Records for this exercise »

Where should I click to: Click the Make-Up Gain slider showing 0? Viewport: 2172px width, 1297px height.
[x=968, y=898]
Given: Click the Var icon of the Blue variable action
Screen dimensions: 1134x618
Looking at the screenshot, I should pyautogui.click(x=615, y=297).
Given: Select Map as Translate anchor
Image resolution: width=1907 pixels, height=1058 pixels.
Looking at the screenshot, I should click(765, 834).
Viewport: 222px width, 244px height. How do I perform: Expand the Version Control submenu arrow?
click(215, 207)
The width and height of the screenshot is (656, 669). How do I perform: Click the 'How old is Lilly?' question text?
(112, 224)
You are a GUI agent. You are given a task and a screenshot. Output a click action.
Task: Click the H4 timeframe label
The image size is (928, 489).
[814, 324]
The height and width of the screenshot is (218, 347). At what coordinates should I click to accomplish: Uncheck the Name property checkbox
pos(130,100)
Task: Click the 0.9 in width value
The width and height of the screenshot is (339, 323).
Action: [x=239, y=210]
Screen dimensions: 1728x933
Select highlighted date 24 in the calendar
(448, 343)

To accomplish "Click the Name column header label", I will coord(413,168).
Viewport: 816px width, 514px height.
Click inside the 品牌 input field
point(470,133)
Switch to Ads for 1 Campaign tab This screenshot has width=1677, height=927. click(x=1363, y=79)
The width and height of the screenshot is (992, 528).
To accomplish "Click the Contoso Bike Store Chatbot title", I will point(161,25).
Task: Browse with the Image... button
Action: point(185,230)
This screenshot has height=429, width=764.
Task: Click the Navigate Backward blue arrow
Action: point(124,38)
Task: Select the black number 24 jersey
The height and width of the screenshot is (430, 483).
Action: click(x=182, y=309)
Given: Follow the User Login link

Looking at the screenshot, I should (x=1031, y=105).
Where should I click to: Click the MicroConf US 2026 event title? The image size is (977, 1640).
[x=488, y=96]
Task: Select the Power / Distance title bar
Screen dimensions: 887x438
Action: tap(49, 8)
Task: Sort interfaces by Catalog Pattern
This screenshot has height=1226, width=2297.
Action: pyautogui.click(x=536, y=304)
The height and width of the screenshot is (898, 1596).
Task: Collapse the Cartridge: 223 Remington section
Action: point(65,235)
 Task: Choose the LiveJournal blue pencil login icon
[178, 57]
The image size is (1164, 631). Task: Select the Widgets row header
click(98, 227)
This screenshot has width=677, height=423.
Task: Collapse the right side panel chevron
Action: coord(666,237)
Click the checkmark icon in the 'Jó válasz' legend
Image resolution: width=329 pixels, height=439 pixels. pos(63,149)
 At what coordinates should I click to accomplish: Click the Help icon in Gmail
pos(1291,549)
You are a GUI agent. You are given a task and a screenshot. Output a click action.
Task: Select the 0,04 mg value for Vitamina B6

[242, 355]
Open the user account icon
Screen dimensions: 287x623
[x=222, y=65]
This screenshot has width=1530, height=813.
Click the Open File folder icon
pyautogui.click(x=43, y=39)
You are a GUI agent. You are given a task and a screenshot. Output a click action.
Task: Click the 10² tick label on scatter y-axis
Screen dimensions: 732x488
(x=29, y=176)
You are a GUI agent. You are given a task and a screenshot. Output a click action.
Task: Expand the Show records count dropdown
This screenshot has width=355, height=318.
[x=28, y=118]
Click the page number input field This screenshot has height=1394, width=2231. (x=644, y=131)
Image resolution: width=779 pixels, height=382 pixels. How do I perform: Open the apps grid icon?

Problem »
Rewrite the data above as a numbered list, one line per item, leaving out any blank lines.

Final answer »
1. Where should I click to: Click the Make-Up Gain slider showing 0? Viewport: 2172px width, 1297px height.
2. [x=968, y=898]
3. Given: Click the Var icon of the Blue variable action
4. Screen dimensions: 1134x618
5. Looking at the screenshot, I should pyautogui.click(x=615, y=297).
6. Given: Select Map as Translate anchor
7. Image resolution: width=1907 pixels, height=1058 pixels.
8. Looking at the screenshot, I should click(765, 834).
9. Viewport: 222px width, 244px height. How do I perform: Expand the Version Control submenu arrow?
10. click(215, 207)
11. The width and height of the screenshot is (656, 669). How do I perform: Click the 'How old is Lilly?' question text?
12. (112, 224)
13. You are a GUI agent. You are given a task and a screenshot. Output a click action.
14. Task: Click the H4 timeframe label
15. The image size is (928, 489).
16. [814, 324]
17. The height and width of the screenshot is (218, 347). At what coordinates should I click to accomplish: Uncheck the Name property checkbox
18. pos(130,100)
19. Task: Click the 0.9 in width value
20. The width and height of the screenshot is (339, 323).
21. Action: [x=239, y=210]
22. Screen dimensions: 1728x933
23. Select highlighted date 24 in the calendar
24. (448, 343)
25. To accomplish "Click the Name column header label", I will coord(413,168).
26. Viewport: 816px width, 514px height.
27. Click inside the 品牌 input field
28. point(470,133)
29. Switch to Ads for 1 Campaign tab This screenshot has width=1677, height=927. click(x=1363, y=79)
30. The width and height of the screenshot is (992, 528).
31. To accomplish "Click the Contoso Bike Store Chatbot title", I will point(161,25).
32. Task: Browse with the Image... button
33. Action: point(185,230)
34. This screenshot has height=429, width=764.
35. Task: Click the Navigate Backward blue arrow
36. Action: point(124,38)
37. Task: Select the black number 24 jersey
38. The height and width of the screenshot is (430, 483).
39. Action: click(x=182, y=309)
40. Given: Follow the User Login link
41. Looking at the screenshot, I should (x=1031, y=105).
42. Where should I click to: Click the MicroConf US 2026 event title? The image size is (977, 1640).
43. [x=488, y=96]
44. Task: Select the Power / Distance title bar
45. Screen dimensions: 887x438
46. Action: tap(49, 8)
47. Task: Sort interfaces by Catalog Pattern
48. This screenshot has height=1226, width=2297.
49. Action: pyautogui.click(x=536, y=304)
50. The height and width of the screenshot is (898, 1596).
51. Task: Collapse the Cartridge: 223 Remington section
52. Action: point(65,235)
53.  Task: Choose the LiveJournal blue pencil login icon
54. [178, 57]
55. The image size is (1164, 631). Task: Select the Widgets row header
56. click(98, 227)
57. This screenshot has width=677, height=423.
58. Task: Collapse the right side panel chevron
59. Action: coord(666,237)
60. Click the checkmark icon in the 'Jó válasz' legend
61. Image resolution: width=329 pixels, height=439 pixels. pos(63,149)
62.  At what coordinates should I click to accomplish: Click the Help icon in Gmail
63. pos(1291,549)
64. You are a GUI agent. You are given a task and a screenshot. Output a click action.
65. Task: Select the 0,04 mg value for Vitamina B6
66. [242, 355]
67. Open the user account icon
68. Screen dimensions: 287x623
69. [x=222, y=65]
70. This screenshot has width=1530, height=813.
71. Click the Open File folder icon
72. pyautogui.click(x=43, y=39)
73. You are a GUI agent. You are given a task and a screenshot. Output a click action.
74. Task: Click the 10² tick label on scatter y-axis
75. Screen dimensions: 732x488
76. (x=29, y=176)
77. You are a GUI agent. You are given a task and a screenshot. Output a click action.
78. Task: Expand the Show records count dropdown
79. This screenshot has width=355, height=318.
80. [x=28, y=118]
81. Click the page number input field This screenshot has height=1394, width=2231. (x=644, y=131)
82. Image resolution: width=779 pixels, height=382 pixels. How do I perform: Open the apps grid icon?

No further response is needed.